SHORT EXERCISE A ->
Retype the forum thread about the found puppy below word for word.
------ GIVEN PASSAGE
# What do I do with this dog?



## bigfundy (Apr 2, 2010)

A sweet little puppy ended up at my house about 5 days ago. I called the local pound and humane society and no one has called them looking for her. She has a collar on her so I assume she belongs to someone. I would keep her myself but I'm renting and don't think they'd let me. Is my next recourse to put up signs?


----------



## theyogachick (Aug 2, 2009)

You can put up signs or post on your local craigslist BUT do not describe the dog. Just say "found dog" and the location with contact info. If someone calls, ask them to describe the dog or the collar or something so you know that they know the dog. If not, you may get people who want to take and sell the dog (or worse). 

You can also talk to your landlord--maybe you'll get lucky!


----------



## cavaliermom (May 28, 2008)

The newspaper in my city runs "found" ads for free, you might check into that. Do as above suggests and not describe dog in ad - let the caller tell you what the puppy looks like. Good luck!


----------



## Shell (Oct 19, 2009)

Take her to the shelter or the vet and have them scan for a microchip. 

Have you found out if you are or are not allowed a dog where you rent? It might be a "case by case" thing or require an additional deposit but I say it is always worth asking. If they say no, then explain you would like to try to find her a good home. If they are really strict, then take her into the humane society or whatever shelter in your area is "best" (most pets getting adopted out, clean and dogs treated well etc)


----------



## Newt* (Apr 24, 2009)

I agree about asking your landlord if you can get a dog or keep her. You can also look/ post on these sites.
http://www.lostdogsearch.com/links.htm

Newt


----------



## hub3 (Jul 10, 2010)

I agree that you should bring it somewhere for a microchip scan. Post on your local craigslist but as others have said, do not put a picture up or give a detailed description because anyone can then claim it as theirs. Yes, posting flyers is also a necessary thing, best of luck!


----------



## fcatnlukydog (Jul 22, 2010)

I would advise you to negotiate with your landlord to keep the cute puppy~


----------
------------
------ WORKING DATA
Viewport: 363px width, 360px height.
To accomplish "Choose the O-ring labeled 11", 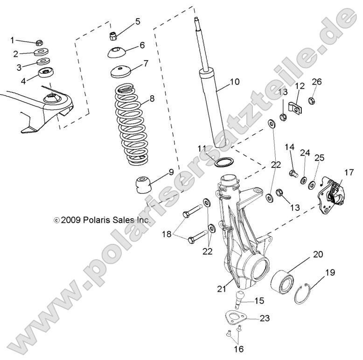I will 223,161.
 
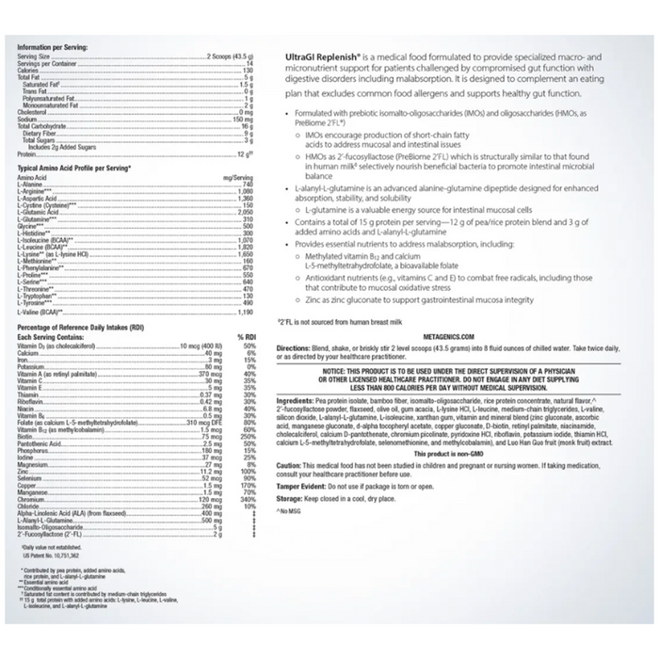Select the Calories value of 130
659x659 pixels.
[248, 70]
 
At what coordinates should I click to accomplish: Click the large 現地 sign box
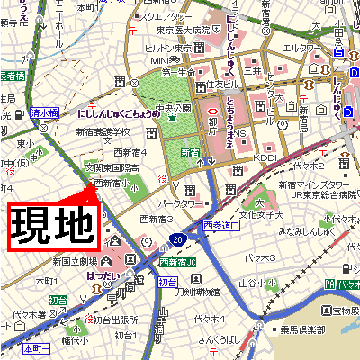point(53,226)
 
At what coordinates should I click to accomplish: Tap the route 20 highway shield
point(180,239)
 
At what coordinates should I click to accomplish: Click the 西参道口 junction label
point(221,226)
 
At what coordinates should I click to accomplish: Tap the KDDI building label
point(264,156)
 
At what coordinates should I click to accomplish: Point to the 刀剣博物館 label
point(197,292)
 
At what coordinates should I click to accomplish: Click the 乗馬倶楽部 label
point(302,330)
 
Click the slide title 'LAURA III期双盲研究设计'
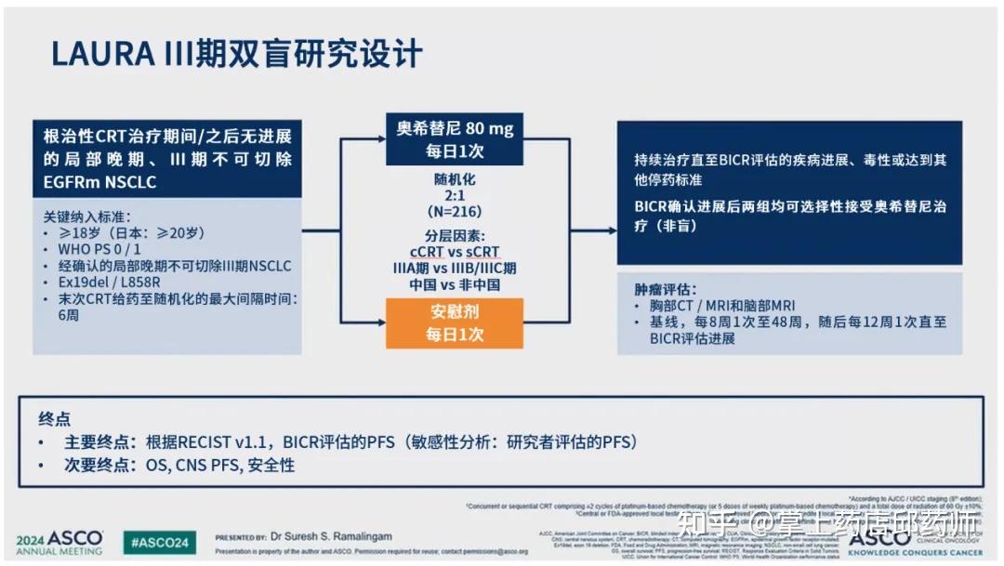tap(237, 54)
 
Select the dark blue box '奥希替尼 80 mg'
tap(455, 138)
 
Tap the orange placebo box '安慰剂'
tap(455, 322)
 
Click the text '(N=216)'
tap(455, 211)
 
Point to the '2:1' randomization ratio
tap(455, 195)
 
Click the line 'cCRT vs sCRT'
tap(455, 251)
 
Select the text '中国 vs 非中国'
tap(455, 284)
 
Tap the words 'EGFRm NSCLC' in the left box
tap(99, 182)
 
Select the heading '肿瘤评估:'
tap(666, 289)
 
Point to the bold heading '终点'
tap(54, 419)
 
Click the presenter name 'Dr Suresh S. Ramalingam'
tap(332, 536)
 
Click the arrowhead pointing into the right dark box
tap(611, 230)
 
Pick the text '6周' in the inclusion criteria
tap(68, 316)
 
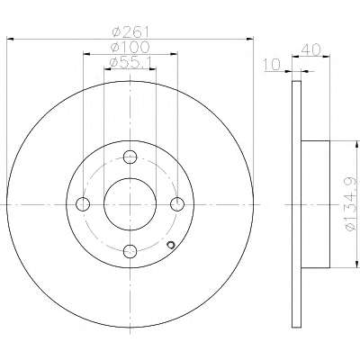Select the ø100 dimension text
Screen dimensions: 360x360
[130, 48]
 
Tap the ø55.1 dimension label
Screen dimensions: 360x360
[130, 62]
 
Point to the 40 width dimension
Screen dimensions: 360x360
[310, 50]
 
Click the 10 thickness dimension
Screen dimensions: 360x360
[272, 65]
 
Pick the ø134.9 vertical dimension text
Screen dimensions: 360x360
[351, 204]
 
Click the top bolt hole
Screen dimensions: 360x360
[130, 157]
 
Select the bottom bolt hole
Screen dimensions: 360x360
[130, 251]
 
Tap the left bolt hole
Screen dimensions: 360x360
[83, 204]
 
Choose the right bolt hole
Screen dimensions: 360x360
[177, 204]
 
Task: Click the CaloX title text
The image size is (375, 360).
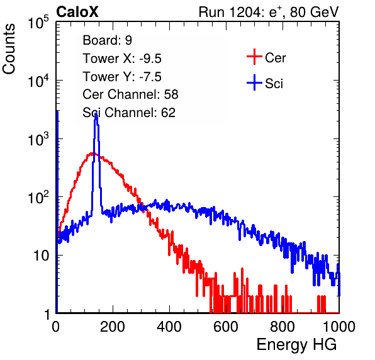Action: (77, 12)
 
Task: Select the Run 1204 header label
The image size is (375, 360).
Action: (269, 12)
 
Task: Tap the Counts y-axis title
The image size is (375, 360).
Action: (9, 49)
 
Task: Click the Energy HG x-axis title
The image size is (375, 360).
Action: (296, 345)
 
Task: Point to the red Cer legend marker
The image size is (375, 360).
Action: (254, 57)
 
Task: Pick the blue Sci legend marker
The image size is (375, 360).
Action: (254, 83)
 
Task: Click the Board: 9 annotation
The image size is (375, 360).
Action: (108, 40)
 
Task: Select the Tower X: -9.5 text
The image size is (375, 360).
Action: (122, 59)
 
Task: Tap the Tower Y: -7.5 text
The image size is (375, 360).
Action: (122, 77)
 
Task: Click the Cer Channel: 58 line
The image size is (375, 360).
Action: (130, 94)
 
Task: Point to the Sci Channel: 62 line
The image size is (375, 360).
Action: (129, 113)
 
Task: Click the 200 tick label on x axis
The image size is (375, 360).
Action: (113, 327)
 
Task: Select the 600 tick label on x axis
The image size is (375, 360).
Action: (226, 327)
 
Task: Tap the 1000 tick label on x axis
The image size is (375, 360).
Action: (339, 327)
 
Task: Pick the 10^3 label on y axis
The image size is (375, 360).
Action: (38, 139)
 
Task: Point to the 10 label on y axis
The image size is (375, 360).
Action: (41, 256)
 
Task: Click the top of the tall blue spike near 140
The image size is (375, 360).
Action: (96, 114)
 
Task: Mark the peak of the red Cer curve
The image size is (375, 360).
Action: (92, 154)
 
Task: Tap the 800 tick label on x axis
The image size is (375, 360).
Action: (283, 327)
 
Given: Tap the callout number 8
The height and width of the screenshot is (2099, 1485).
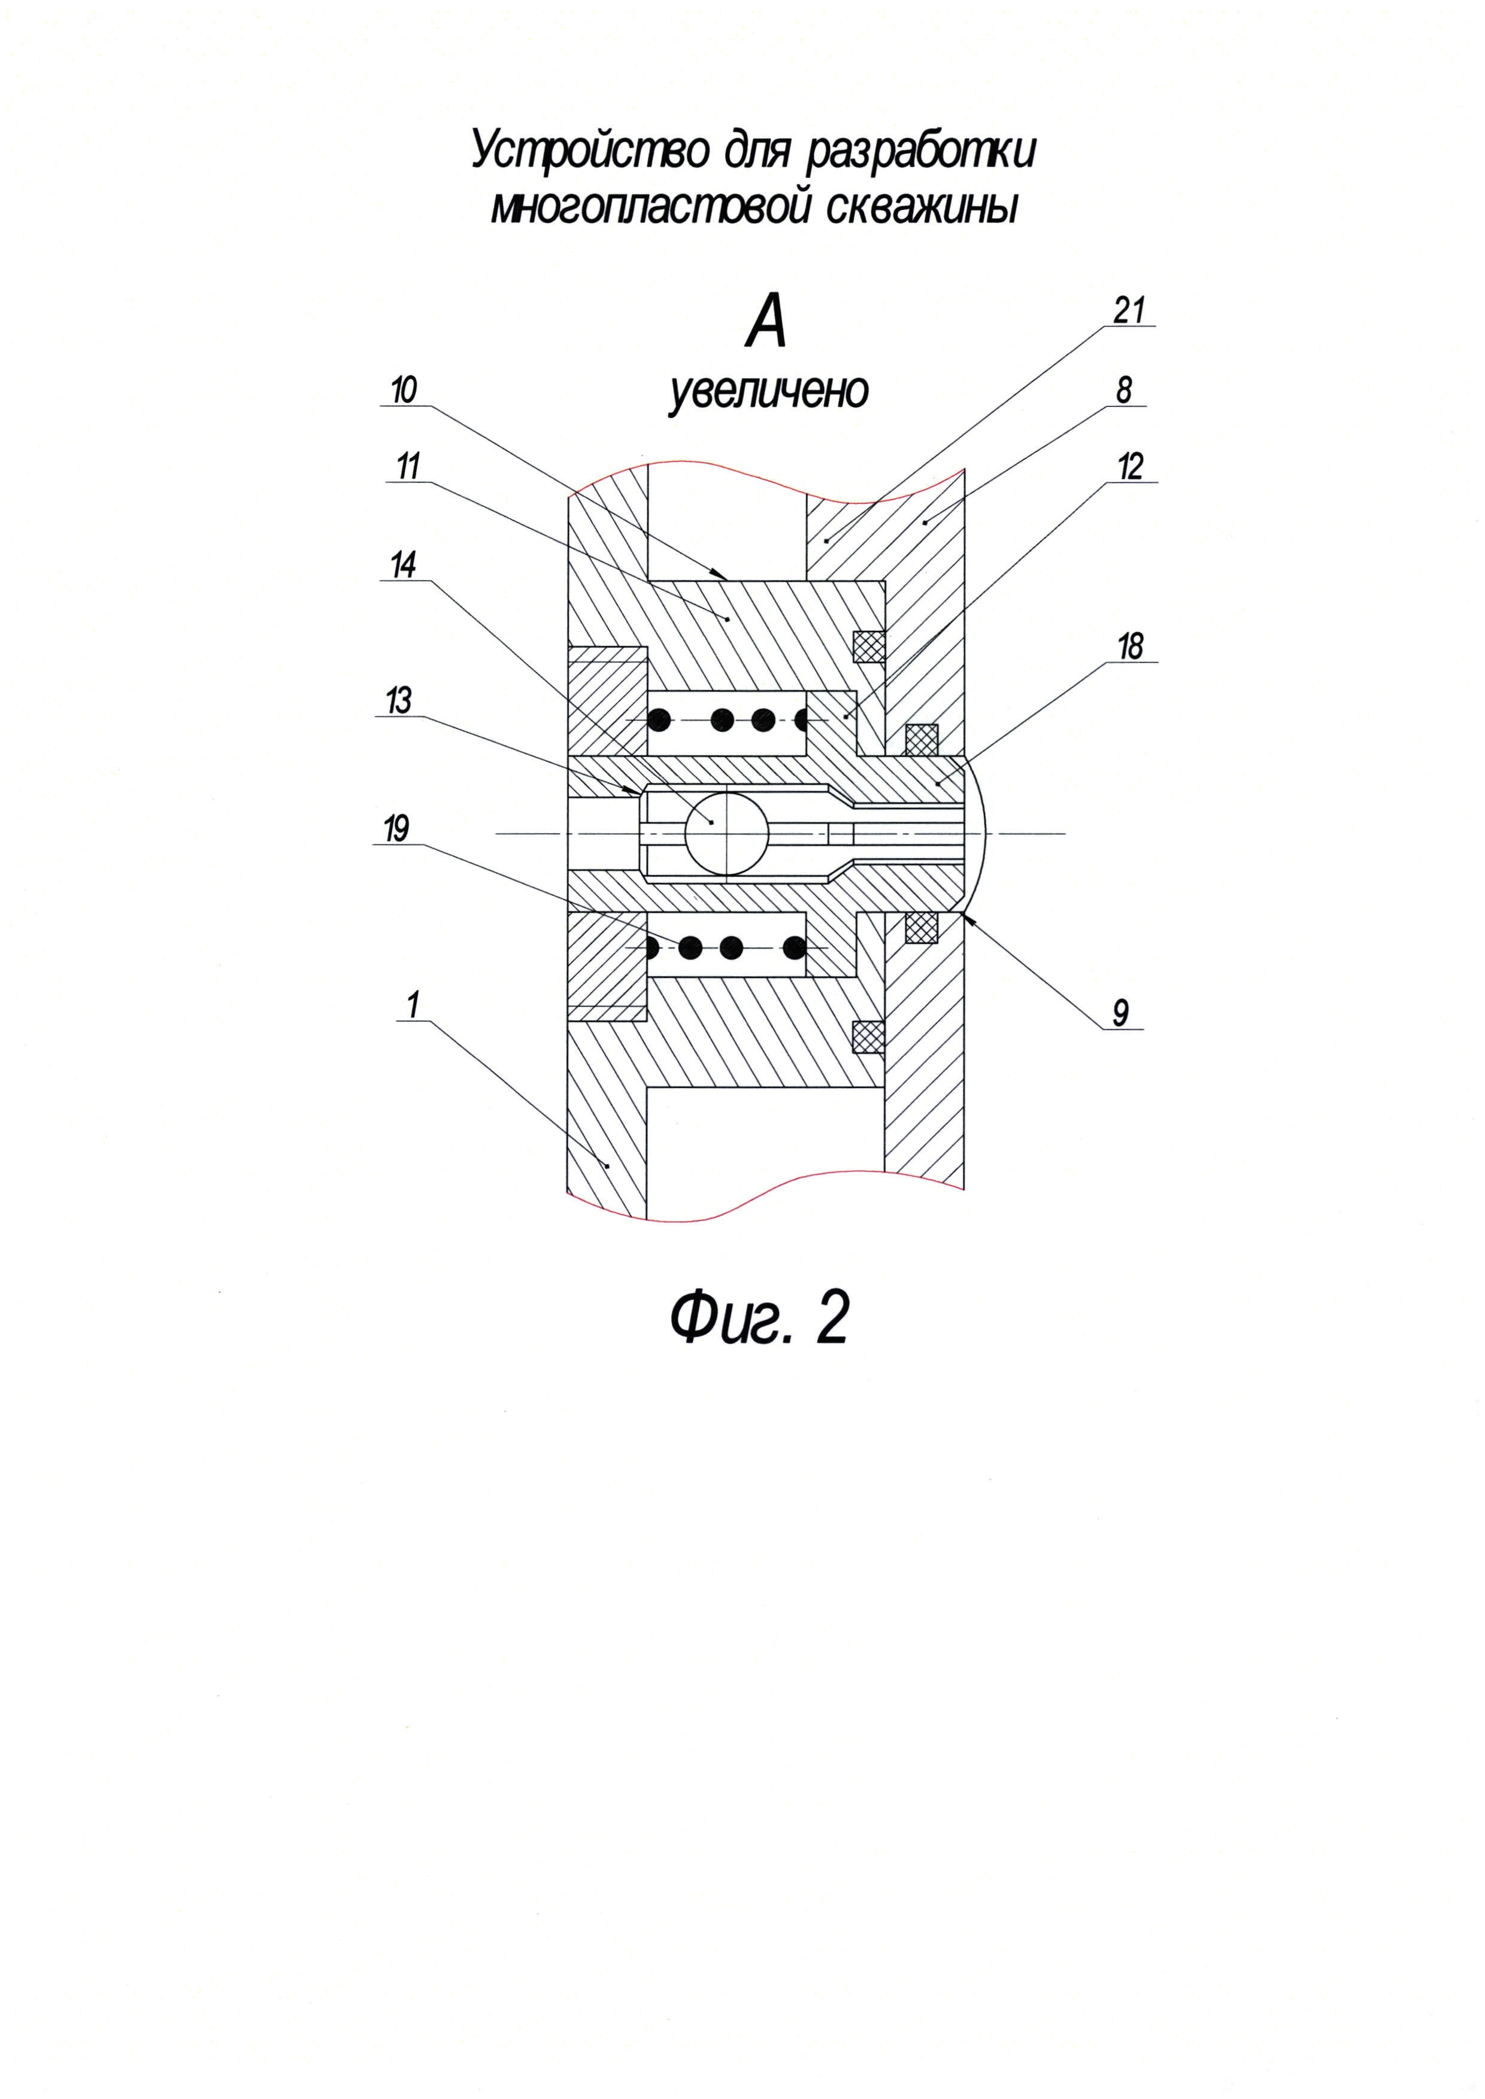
------------
SHORT EXERCISE B ->
Find every line in the records that contains the string "height", matching case, and copy each of those lines.

FULL OUTPUT A ->
# What do I do with this dog?



## bigfundy (Apr 2, 2010)

A sweet little puppy ended up at my house about 5 days ago. I called the local pound and humane society and no one has called them looking for her. She has a collar on her so I assume she belongs to someone. I would keep her myself but I'm renting and don't think they'd let me. Is my next recourse to put up signs?


----------



## theyogachick (Aug 2, 2009)

You can put up signs or post on your local craigslist BUT do not describe the dog. Just say "found dog" and the location with contact info. If someone calls, ask them to describe the dog or the collar or something so you know that they know the dog. If not, you may get people who want to take and sell the dog (or worse). 

You can also talk to your landlord--maybe you'll get lucky!


----------



## cavaliermom (May 28, 2008)

The newspaper in my city runs "found" ads for free, you might check into that. Do as above suggests and not describe dog in ad - let the caller tell you what the puppy looks like. Good luck!


----------



## Shell (Oct 19, 2009)

Take her to the shelter or the vet and have them scan for a microchip. 

Have you found out if you are or are not allowed a dog where you rent? It might be a "case by case" thing or require an additional deposit but I say it is always worth asking. If they say no, then explain you would like to try to find her a good home. If they are really strict, then take her into the humane society or whatever shelter in your area is "best" (most pets getting adopted out, clean and dogs treated well etc)


----------



## Newt* (Apr 24, 2009)

I agree about asking your landlord if you can get a dog or keep her. You can also look/ post on these sites.
http://www.lostdogsearch.com/links.htm

Newt


----------



## hub3 (Jul 10, 2010)

I agree that you should bring it somewhere for a microchip scan. Post on your local craigslist but as others have said, do not put a picture up or give a detailed description because anyone can then claim it as theirs. Yes, posting flyers is also a necessary thing, best of luck!


----------



## fcatnlukydog (Jul 22, 2010)

I would advise you to negotiate with your landlord to keep the cute puppy~


----------

FULL OUTPUT B ->
Viewport: 363px width, 360px height.
The height and width of the screenshot is (2099, 1485).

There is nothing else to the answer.